La Loi canadienne sur la santé, adoptée à l’unanimité en 1984, ne s’applique qu’aux services fournis à l’hôpital par des médecins, de sorte que les infirmières praticiennes et les autres professionnels de la santé peuvent exercer leurs activités en dehors de l’ACS. Cela signifie que dans certaines juridictions, il existe des failles qui permettent aux patients de payer les services avec leur carte de crédit. Cela signifie également que les provinces qui autorisent de telles pratiques s’exposent à ce que le gouvernement fédéral leur supprime les transferts de fonds pour la santé, pour avoir enfreint l’interdiction des frais d’utilisation prévue par la loi.
Profiteers price-gouging patients isn’t fair. We need to bring down medical paywalls. NPs and virtual care is key, but using a credit card leaves many behind. Subscriptions, membership fees and bundled services corrode our nation. @kellygrant1 @CMA_Docs @CdnDrs4Medicare https://t.co/4keEjx0pPf pic.twitter.com/w4N48IIgUs
— Raghu Venugopal MD (@raghu_venugopal) August 7, 2024
Les services privés à but lucratif de « télésanté » ou de soins virtuels en ligne sont une véritable manne de profits
Le marché canadien de la télémédecine était évalué à 4,864 milliards de dollars en 2022, et on estime qu’il augmentera à un taux de croissance annuel composé de 18,2 % entre 2022 et 2030, pour atteindre 18,532 milliards de dollars en 2030.
Maple et Shopper’s Drug Mart, toutes deux propriétés de Loblaw, Dialogue, propriété de Sun Life Insurance, Rocket Doctor et une multitude d’autres entreprises se sont lancés dans les services de santé privées en lignes pendant et depuis la pandémie.

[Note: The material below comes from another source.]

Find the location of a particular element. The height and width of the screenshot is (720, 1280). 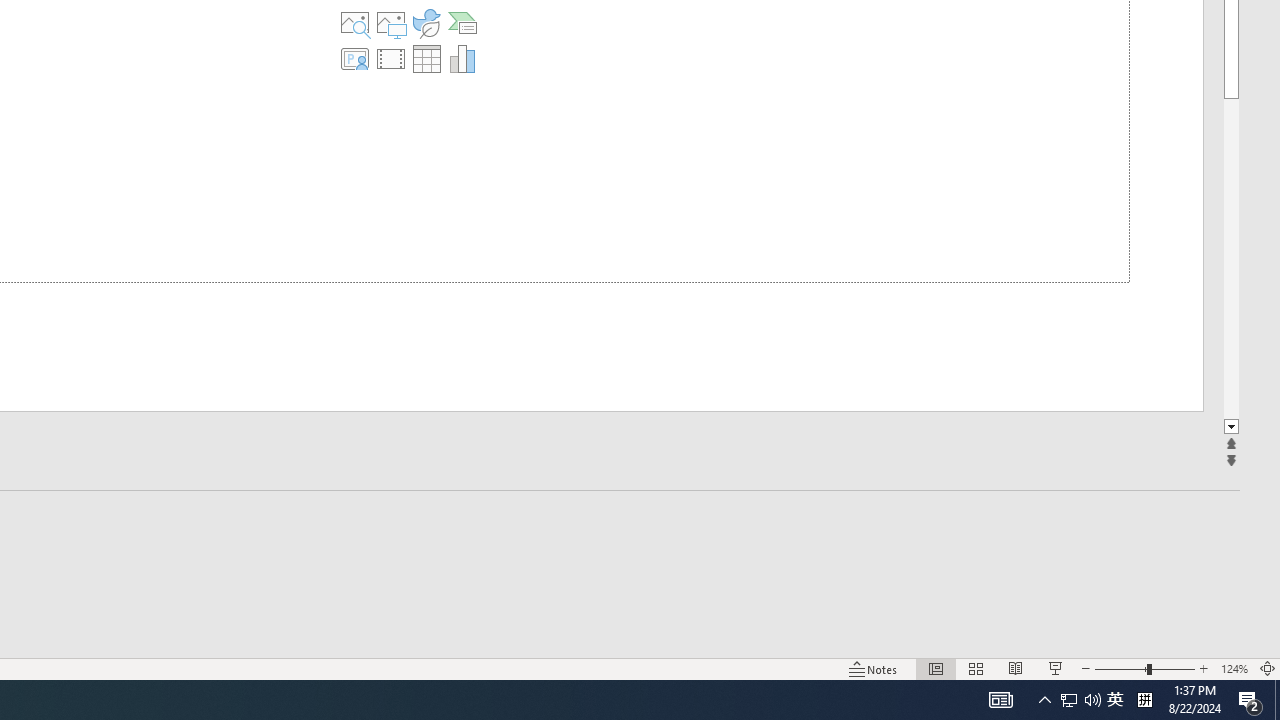

'Insert a SmartArt Graphic' is located at coordinates (461, 23).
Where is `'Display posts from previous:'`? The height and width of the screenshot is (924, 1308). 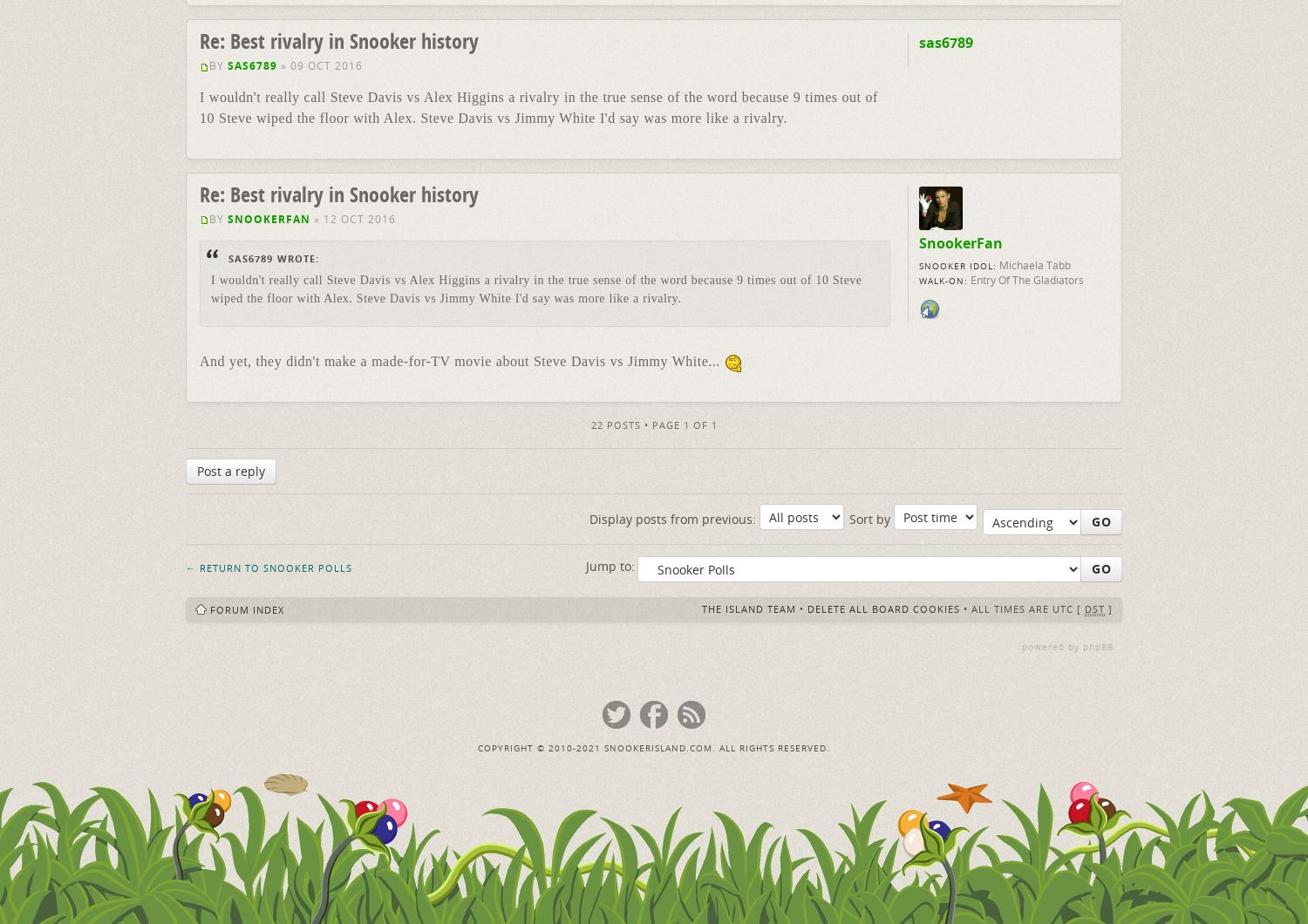
'Display posts from previous:' is located at coordinates (674, 519).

Le directeur du fournisseur en ligne Maple Corporation a déclaré au Globe qu’une lettre d’interprétation du gouvernement fédéral compliquerait les choses pour les 6,5 millions de personnes qui n’ont pas de médecin. Par exemple, pour 79,99 dollars par mois (960 dollars par an avant impôts), Maple met les patients en relation avec des médecins par le biais de messages textes sécurisés et donne accès à des infirmières praticiennes pour les arrêts de travail et les ordonnances.
Selon l’Association canadienne des compagnies d’assurances vie et santé, citée dans le Globe, environ 10 millions de Canadiens bénéficient d’une forme de soins primaires par l’intermédiaire de sources privées à but lucratif, virtuelles ou en ligne, dans le cadre des prestations de santé offertes par leur employeur.
La question d’une clarification par le gouvernement fédéral du statut de ces formes de couverture privée à but lucratif a été soulevée en juillet lorsque l’Association médicale canadienne (AMC), le groupe de pression représentant les médecins à travers le Canada, a publié un document d’orientation sur « l’équilibre entre les soins de santé publics et privés ».
L’AMC recommende que les gouvernements « fassent respecter l’interdiction des frais d’utilisation de la Lois canadienne de la santé en sévissant contre les juridictions qui autorisent la facturation de frais d’adhésion, de frais d’utilisation ou de paiements groupés (bundled payments) ».